:: Source records ::
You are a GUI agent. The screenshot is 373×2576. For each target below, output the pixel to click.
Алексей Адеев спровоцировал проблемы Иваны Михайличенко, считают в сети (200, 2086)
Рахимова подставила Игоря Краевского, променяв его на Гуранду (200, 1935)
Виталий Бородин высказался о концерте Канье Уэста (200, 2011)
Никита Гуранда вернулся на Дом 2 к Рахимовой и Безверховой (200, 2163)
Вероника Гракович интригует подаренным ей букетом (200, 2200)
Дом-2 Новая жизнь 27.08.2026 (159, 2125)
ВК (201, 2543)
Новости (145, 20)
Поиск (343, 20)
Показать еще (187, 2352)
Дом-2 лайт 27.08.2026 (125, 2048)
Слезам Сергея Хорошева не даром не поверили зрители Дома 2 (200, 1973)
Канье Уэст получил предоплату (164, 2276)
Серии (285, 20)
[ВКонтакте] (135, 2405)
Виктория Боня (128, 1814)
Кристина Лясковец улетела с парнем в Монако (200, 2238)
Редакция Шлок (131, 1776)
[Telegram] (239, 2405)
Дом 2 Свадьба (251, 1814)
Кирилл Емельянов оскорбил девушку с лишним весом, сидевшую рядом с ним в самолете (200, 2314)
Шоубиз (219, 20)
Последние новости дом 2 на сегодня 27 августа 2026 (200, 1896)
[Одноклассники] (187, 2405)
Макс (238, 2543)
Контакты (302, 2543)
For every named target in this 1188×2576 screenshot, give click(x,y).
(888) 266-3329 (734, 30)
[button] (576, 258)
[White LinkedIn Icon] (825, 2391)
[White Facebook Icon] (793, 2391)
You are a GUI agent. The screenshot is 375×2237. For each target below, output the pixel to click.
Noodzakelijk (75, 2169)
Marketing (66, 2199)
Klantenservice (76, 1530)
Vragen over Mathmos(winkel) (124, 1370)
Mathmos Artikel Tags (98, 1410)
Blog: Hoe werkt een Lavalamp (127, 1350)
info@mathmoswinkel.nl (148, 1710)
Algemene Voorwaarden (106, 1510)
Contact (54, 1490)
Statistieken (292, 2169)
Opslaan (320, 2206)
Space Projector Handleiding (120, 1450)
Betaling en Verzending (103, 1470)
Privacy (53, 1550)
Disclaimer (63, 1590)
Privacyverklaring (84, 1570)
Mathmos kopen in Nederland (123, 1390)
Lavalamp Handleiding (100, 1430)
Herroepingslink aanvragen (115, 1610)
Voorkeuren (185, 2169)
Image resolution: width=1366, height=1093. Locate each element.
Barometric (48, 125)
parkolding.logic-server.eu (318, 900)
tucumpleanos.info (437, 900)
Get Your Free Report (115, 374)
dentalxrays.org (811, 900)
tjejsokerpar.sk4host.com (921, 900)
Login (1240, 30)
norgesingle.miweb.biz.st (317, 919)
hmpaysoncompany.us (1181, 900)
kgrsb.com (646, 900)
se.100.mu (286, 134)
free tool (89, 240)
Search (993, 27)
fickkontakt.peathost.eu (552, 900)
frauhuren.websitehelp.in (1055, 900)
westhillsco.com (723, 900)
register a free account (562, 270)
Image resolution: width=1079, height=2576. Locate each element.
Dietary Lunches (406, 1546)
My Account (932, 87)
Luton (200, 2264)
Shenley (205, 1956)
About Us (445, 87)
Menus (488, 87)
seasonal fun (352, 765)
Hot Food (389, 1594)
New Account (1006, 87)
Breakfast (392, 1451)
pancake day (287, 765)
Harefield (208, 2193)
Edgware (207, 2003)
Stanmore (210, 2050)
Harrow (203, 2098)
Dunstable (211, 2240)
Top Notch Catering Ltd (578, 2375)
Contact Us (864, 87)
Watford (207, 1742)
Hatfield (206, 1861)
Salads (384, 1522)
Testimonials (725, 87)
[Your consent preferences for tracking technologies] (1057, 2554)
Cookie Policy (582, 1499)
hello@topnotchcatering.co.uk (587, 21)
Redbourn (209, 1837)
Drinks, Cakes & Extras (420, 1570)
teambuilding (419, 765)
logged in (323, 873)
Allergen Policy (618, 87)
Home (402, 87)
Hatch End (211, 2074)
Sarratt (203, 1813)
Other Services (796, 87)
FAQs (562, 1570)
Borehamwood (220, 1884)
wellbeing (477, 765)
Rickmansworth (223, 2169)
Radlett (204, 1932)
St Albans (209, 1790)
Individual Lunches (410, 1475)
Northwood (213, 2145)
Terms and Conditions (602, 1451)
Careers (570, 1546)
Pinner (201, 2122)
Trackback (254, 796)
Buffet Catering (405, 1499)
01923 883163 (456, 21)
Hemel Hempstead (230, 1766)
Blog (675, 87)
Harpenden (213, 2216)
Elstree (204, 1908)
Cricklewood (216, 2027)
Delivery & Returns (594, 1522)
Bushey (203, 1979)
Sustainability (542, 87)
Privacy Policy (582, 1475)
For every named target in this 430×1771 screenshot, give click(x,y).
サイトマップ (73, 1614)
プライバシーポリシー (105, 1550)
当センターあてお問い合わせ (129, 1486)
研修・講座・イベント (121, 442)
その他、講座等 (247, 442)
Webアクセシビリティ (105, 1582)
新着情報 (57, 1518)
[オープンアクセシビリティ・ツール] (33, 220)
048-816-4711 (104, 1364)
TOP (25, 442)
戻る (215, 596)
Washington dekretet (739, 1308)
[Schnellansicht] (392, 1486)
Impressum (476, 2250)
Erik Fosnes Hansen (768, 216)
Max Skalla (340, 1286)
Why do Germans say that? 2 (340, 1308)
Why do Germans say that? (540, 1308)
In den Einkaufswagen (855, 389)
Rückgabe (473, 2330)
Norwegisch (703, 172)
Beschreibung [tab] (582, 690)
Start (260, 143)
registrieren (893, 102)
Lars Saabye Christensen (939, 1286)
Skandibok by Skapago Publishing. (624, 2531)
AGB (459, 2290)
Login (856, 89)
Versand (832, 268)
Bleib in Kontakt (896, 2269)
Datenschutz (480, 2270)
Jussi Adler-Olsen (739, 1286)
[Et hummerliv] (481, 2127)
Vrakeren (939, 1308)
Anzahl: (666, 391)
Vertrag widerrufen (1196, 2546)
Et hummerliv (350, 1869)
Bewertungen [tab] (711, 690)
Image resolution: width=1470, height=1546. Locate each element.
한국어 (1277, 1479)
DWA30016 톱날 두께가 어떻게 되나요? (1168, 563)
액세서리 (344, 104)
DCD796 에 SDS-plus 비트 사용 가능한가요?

:: Task directions ::
When you reach the end of the records, set them all down again exactly.

:: Output for this task ::
You are a GUI agent. The screenshot is 373×2576. For each target below, output the pixel to click.
Алексей Адеев спровоцировал проблемы Иваны Михайличенко, считают в сети (200, 2086)
Рахимова подставила Игоря Краевского, променяв его на Гуранду (200, 1935)
Виталий Бородин высказался о концерте Канье Уэста (200, 2011)
Никита Гуранда вернулся на Дом 2 к Рахимовой и Безверховой (200, 2163)
Вероника Гракович интригует подаренным ей букетом (200, 2200)
Дом-2 Новая жизнь 27.08.2026 (159, 2125)
ВК (201, 2543)
Новости (145, 20)
Поиск (343, 20)
Показать еще (187, 2352)
Дом-2 лайт 27.08.2026 (125, 2048)
Слезам Сергея Хорошева не даром не поверили зрители Дома 2 (200, 1973)
Канье Уэст получил предоплату (164, 2276)
Серии (285, 20)
[ВКонтакте] (135, 2405)
Виктория Боня (128, 1814)
Кристина Лясковец улетела с парнем в Монако (200, 2238)
Редакция Шлок (131, 1776)
[Telegram] (239, 2405)
Дом 2 Свадьба (251, 1814)
Кирилл Емельянов оскорбил девушку с лишним весом, сидевшую рядом с ним в самолете (200, 2314)
Шоубиз (219, 20)
Последние новости дом 2 на сегодня 27 августа 2026 (200, 1896)
[Одноклассники] (187, 2405)
Макс (238, 2543)
Контакты (302, 2543)
For every named target in this 1188×2576 screenshot, give click(x,y).
(888) 266-3329 (734, 30)
[button] (576, 258)
[White LinkedIn Icon] (825, 2391)
[White Facebook Icon] (793, 2391)
You are a GUI agent. The screenshot is 375×2237. For each target below, output the pixel to click.
Noodzakelijk (75, 2169)
Marketing (66, 2199)
Klantenservice (76, 1530)
Vragen over Mathmos(winkel) (124, 1370)
Mathmos Artikel Tags (98, 1410)
Blog: Hoe werkt een Lavalamp (127, 1350)
info@mathmoswinkel.nl (148, 1710)
Algemene Voorwaarden (106, 1510)
Contact (54, 1490)
Statistieken (292, 2169)
Opslaan (320, 2206)
Space Projector Handleiding (120, 1450)
Betaling en Verzending (103, 1470)
Privacy (53, 1550)
Disclaimer (63, 1590)
Privacyverklaring (84, 1570)
Mathmos kopen in Nederland (123, 1390)
Lavalamp Handleiding (100, 1430)
Herroepingslink aanvragen (115, 1610)
Voorkeuren (185, 2169)
Image resolution: width=1366, height=1093. Locate each element.
Barometric (48, 125)
parkolding.logic-server.eu (318, 900)
tucumpleanos.info (437, 900)
Get Your Free Report (115, 374)
dentalxrays.org (811, 900)
tjejsokerpar.sk4host.com (921, 900)
Login (1240, 30)
norgesingle.miweb.biz.st (317, 919)
hmpaysoncompany.us (1181, 900)
kgrsb.com (646, 900)
se.100.mu (286, 134)
free tool (89, 240)
Search (993, 27)
fickkontakt.peathost.eu (552, 900)
frauhuren.websitehelp.in (1055, 900)
westhillsco.com (723, 900)
register a free account (562, 270)
Image resolution: width=1079, height=2576. Locate each element.
Dietary Lunches (406, 1546)
My Account (932, 87)
Luton (200, 2264)
Shenley (205, 1956)
About Us (445, 87)
Menus (488, 87)
seasonal fun (352, 765)
Hot Food (389, 1594)
New Account (1006, 87)
Breakfast (392, 1451)
pancake day (287, 765)
Harefield (208, 2193)
Edgware (207, 2003)
Stanmore (210, 2050)
Harrow (203, 2098)
Dunstable (211, 2240)
Top Notch Catering Ltd (578, 2375)
Contact Us (864, 87)
Watford (207, 1742)
Hatfield (206, 1861)
Salads (384, 1522)
Testimonials (725, 87)
[Your consent preferences for tracking technologies] (1057, 2554)
Cookie Policy (582, 1499)
hello@topnotchcatering.co.uk (587, 21)
Redbourn (209, 1837)
Drinks, Cakes & Extras (420, 1570)
teambuilding (419, 765)
logged in (323, 873)
Allergen Policy (618, 87)
Home (402, 87)
Hatch End (211, 2074)
Sarratt (203, 1813)
Other Services (796, 87)
FAQs (562, 1570)
Borehamwood (220, 1884)
wellbeing (477, 765)
Rickmansworth (223, 2169)
Radlett (204, 1932)
St Albans (209, 1790)
Individual Lunches (410, 1475)
Northwood (213, 2145)
Terms and Conditions (602, 1451)
Careers (570, 1546)
Pinner (201, 2122)
Trackback (254, 796)
Buffet Catering (405, 1499)
01923 883163 (456, 21)
Hemel Hempstead (230, 1766)
Blog (675, 87)
Harpenden (213, 2216)
Elstree (204, 1908)
Cricklewood (216, 2027)
Delivery & Returns (594, 1522)
Bushey (203, 1979)
Sustainability (542, 87)
Privacy Policy (582, 1475)
For every named target in this 430×1771 screenshot, give click(x,y).
サイトマップ (73, 1614)
プライバシーポリシー (105, 1550)
当センターあてお問い合わせ (129, 1486)
研修・講座・イベント (121, 442)
その他、講座等 (247, 442)
Webアクセシビリティ (105, 1582)
新着情報 (57, 1518)
[オープンアクセシビリティ・ツール] (33, 220)
048-816-4711 (104, 1364)
TOP (25, 442)
戻る (215, 596)
Washington dekretet (739, 1308)
[Schnellansicht] (392, 1486)
Impressum (476, 2250)
Erik Fosnes Hansen (768, 216)
Max Skalla (340, 1286)
Why do Germans say that? 2 (340, 1308)
Why do Germans say that? (540, 1308)
In den Einkaufswagen (855, 389)
Rückgabe (473, 2330)
Norwegisch (703, 172)
Beschreibung [tab] (582, 690)
Start (260, 143)
registrieren (893, 102)
Lars Saabye Christensen (939, 1286)
Skandibok by Skapago Publishing. (624, 2531)
AGB (459, 2290)
Login (856, 89)
Versand (832, 268)
Bleib in Kontakt (896, 2269)
Datenschutz (480, 2270)
Jussi Adler-Olsen (739, 1286)
[Et hummerliv] (481, 2127)
Vrakeren (939, 1308)
Anzahl: (666, 391)
Vertrag widerrufen (1196, 2546)
Et hummerliv (350, 1869)
Bewertungen [tab] (711, 690)
Image resolution: width=1470, height=1546. Locate each element.
한국어 (1277, 1479)
DWA30016 톱날 두께가 어떻게 되나요? (1168, 563)
액세서리 (344, 104)
DCD796 에 SDS-plus 비트 사용 가능한가요?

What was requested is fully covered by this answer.